MANUEL MEDRANO BARRAGÁN.
Estamos a pocos días de elegir presidente de Colombia. Gran responsabilidad para quienes tenemos una visión de país más allá de los partidos tradicionales y el fanatismo histórico que ha convertido a la política en un acto irracional.
Si estamos en el gran país que somos, aún no nos hemos apropiado de las potencialidades que le son inherentes. Llegó la hora de cambiar de mentalidad y asumir el rol del gran ciudadano, no dejando la nación bajo el yugo de los políticos que se han apropiado de nuestra propia suerte como país.
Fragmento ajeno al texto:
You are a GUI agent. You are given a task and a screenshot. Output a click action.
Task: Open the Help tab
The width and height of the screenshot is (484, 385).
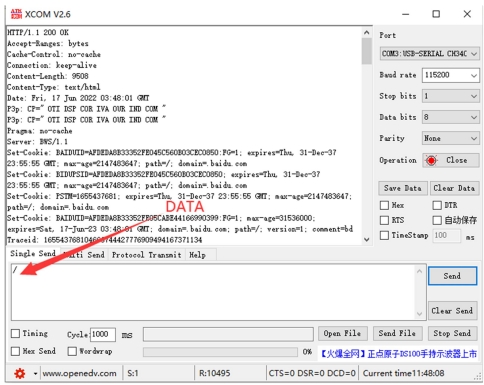tap(197, 255)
En la lucha por llegar al poder han ensangrentado el territorio cuando han surgido líderes preclaros con una narrativa que pretende desmontar el clientelismo y la corrupción. A Jorge Eliécer Gaitán y Luis Carlos Galán los asesinaron quienes han tenido el país estancado, siempre pensando en sus propios intereses. Menosprecian el capital humano manteniéndolo al margen de las verdaderas actividades democráticas.
No es posible que en la Colombia del siglo XXI sigan existiendo los caciques y quienes se adueñan de los pueblos porque tienen mayor poder económico. Empresarios que les dicen a sus subalternos por quién deben votar o, de lo contrario, serán expulsados de sus cargos.
En las elecciones más recientes para elegir el Congreso hubo de todo: mucho dinero y burocracia, y pocos discursos. Se votó por los favores, no por un Congreso que se hubiera comprometido a aprobar las reformas que requiere el país para avanzar hacia la Colombia que debemos construir y no malgastar la plata.
¿Qué hace el gerente de Ecopetrol para ganarse 120 millones de pesos mensuales? Muchos supersueldos para empleados públicos y la corrupción tradicional invisibilizan los cordones de miseria que rodean a ciudades como Barranquilla, en plena era del Clan de los Char.
Nayib Bukele, presidente de la República de El Salvador, dijo que el dinero alcanza cuando no se lo roban. Lo ha demostrado transformando su país: metió a la cárcel a los delincuentes —los famosos Maras— y puso en cintura a los políticos corruptos.
Nada debe impedir que los colombianos elijamos un buen presidente. Tenemos que pensar en grande.